Couverture des surcoûts
Le suivi et l’évaluation du Fonds sont fixés par l’arrêté interministériel du 24 février 2022 du Journal Officiel numéro 22. Le texte précise que l’Etat via le MTEER, c’est-à-dire l’ordonnateur du Fonds, compense les surcoûts des opérateurs acheteurs d’électricité produite à partir de sources d’énergies renouvelables et/ou des systèmes de cogénération. La demande de compensation se fait auprès du MTEER, accompagnée d’une copie du contrat d’achat avec le producteur d’électricité. La liste des opérateurs-acheteurs bénéficiaires est fixée par le ministre de la Transition énergétique.
En ce qui concerne les actions et projets, autres que ceux concernés par la compensation des surcoûts, l’arrêté interministériel indique que c’est le ministre de la Transition énergétique et des énergies renouvelables qui fixe par décision les priorités, les conditions et les critères pour bénéficier des dotations du Fonds aussi bien pour la production des énergies que pour les actions de maitrise.
La création du Fonds national des énergies renouvelables remonte à la loi de finances 2010. Son compte d’affectation spécial est ouvert par application de l’article 108 de loi de finances 2015. En janvier 2017, deux arrêtés interministériels importants ont été promulgués pour mieux expliquer son fonctionnement.
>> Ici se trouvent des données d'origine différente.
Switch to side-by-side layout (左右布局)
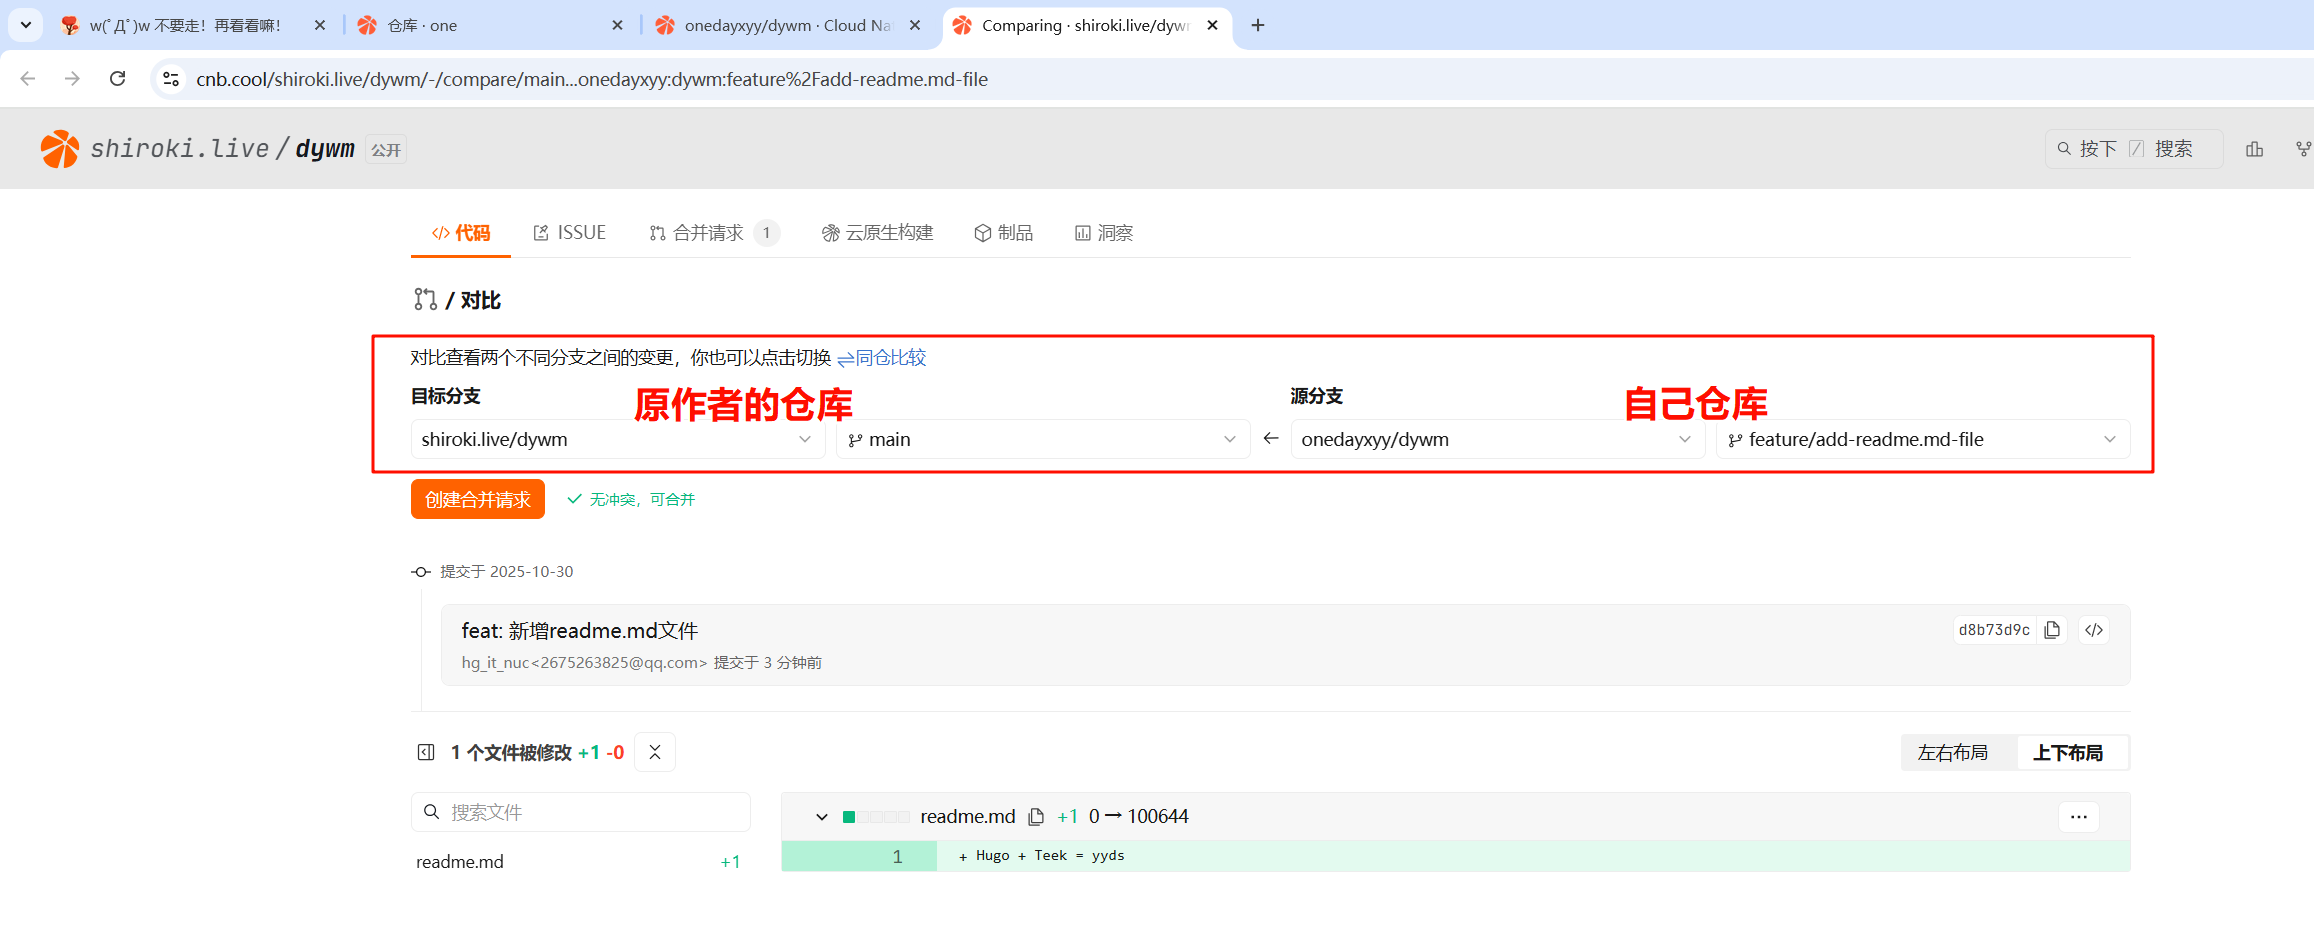The height and width of the screenshot is (928, 2314). (1952, 753)
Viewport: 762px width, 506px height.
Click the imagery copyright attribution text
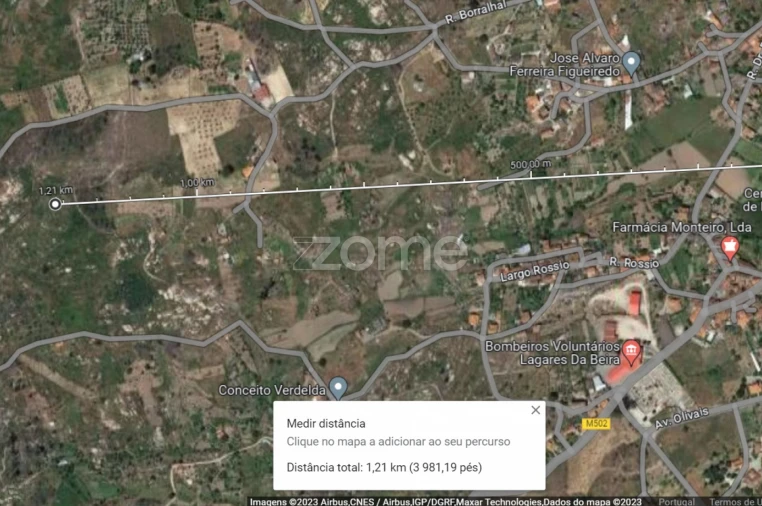pyautogui.click(x=446, y=502)
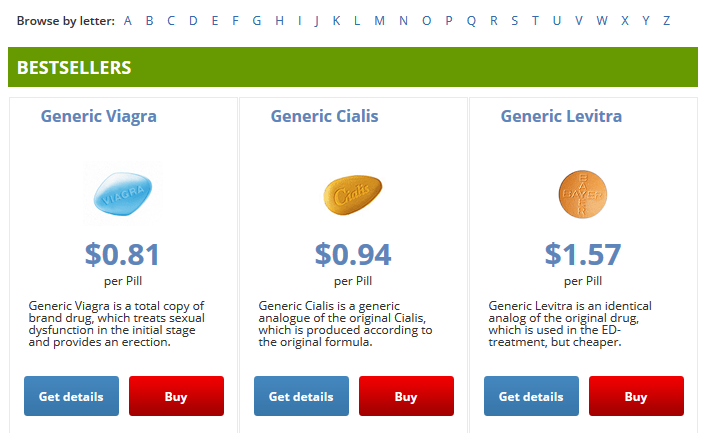Get details for Generic Cialis
The image size is (704, 433).
tap(301, 396)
Le dernier en date, celui de mars 2022, intervient comme les précédents dans un contexte de relance du programme de génération d’électricité à partir du photovoltaïque d’une capacité de 22 000 MW. Un programme qui a connu beaucoup de retard et pour lequel l’Etat fait le pari de le relancer sur des bases plus solides avec le lancement récent de l’appel d’offres pour le projet de 1000 MW, «Solar 1000».
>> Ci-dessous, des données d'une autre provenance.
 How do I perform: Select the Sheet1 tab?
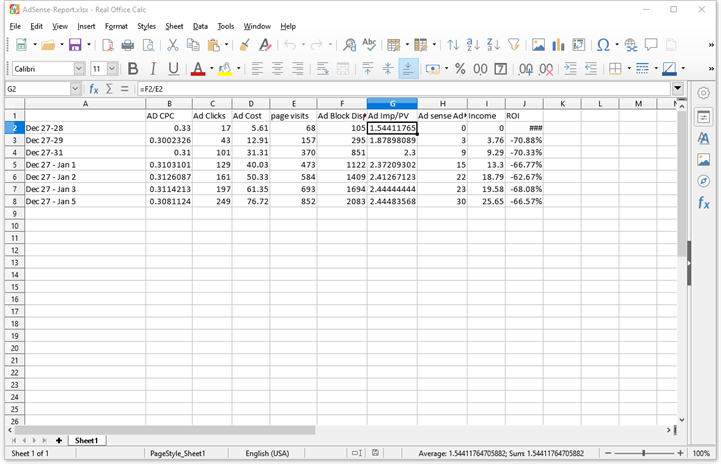click(x=86, y=441)
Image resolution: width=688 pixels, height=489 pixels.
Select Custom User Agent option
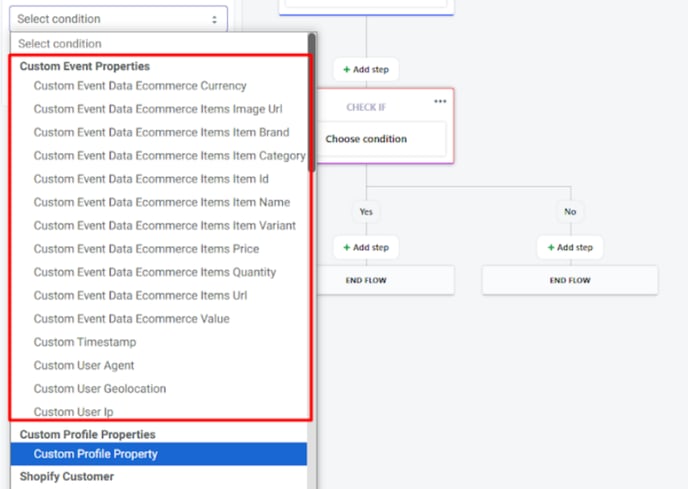(84, 365)
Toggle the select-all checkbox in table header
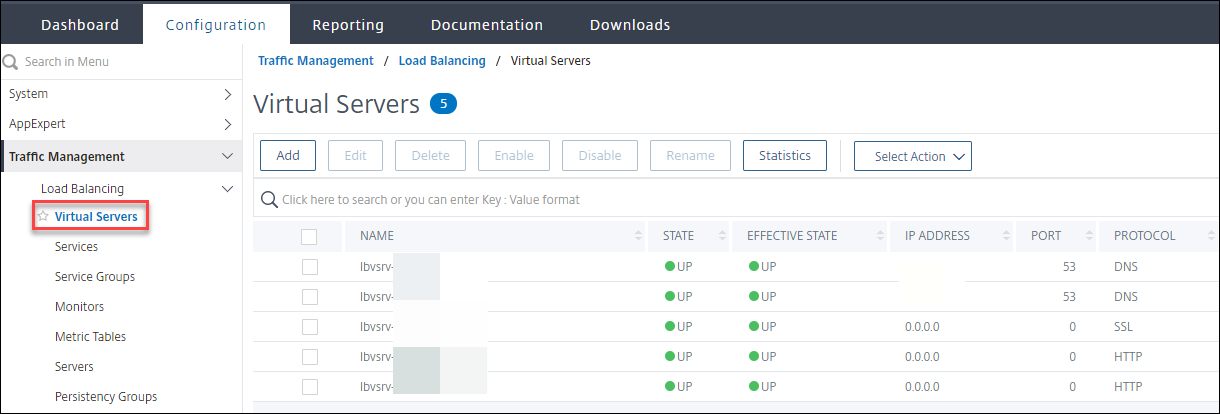 (x=309, y=236)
Les entreprises intéressées par l’appel d’offres ont jusqu’au 15 juin prochain pour déposer leurs soumissions. Fixé initialement au 30 avril, le délai de dépôt des offres a été prolongé de 45 jours, a indiqué dans un entretien à la revue spécialisée At Taqa, le directeur général de Shaems, la société algérienne des énergies renouvelables, Smaïl Mougari. 110 entreprises ont déjà retiré le cahier des charges relatif au projet.
Rattraper le retard
Sur le retard considérable pris pour la mise en place d’une infrastructure de génération, de production et de vente de l’électricité d’origine renouvelable, l’expert Tewfik Hasni s’est à nouveau exprimé hier sur le sujet, lors de son passage à la radio chaine 3. «Invité de la rédaction», il a déclaré que «l’Algérie doit aller vite vers les énergies renouvelables pour assurer sa sécurité énergétique». «Le potentiel de l’Algérie est l’un des plus importants du monde en ce qui concerne l’énergie en général et le solaire en particulier». «Nous avons démontré que le solaire représentait 37 000 milliards de mètres cubes de gaz naturel par an» un chiffre qui représente à peu près dix fois la consommation mondiale. «Il est largement suffisant pour assurer la sécurité énergétique de l’Europe et quelques pays de l’Afrique», a-t-il affirmé, expliquant que l’enjeu n’est pas seulement économique, mais sécuritaire et stratégique. «Le solaire oui, mais pas seulement le photovoltaïque, dit-il, qui ne fonctionne que 2000 heures par an (…) cela va nous permettre d’intégrer 75 % des équipements, alors que le photovoltaïque ne pourra pas dépasser les 40 %, a-t-il souligné. «Si on ne se positionne pas aujourd’hui sur le marché, c’est quelqu’un d’autre qui va le faire à notre place», a-t-il averti.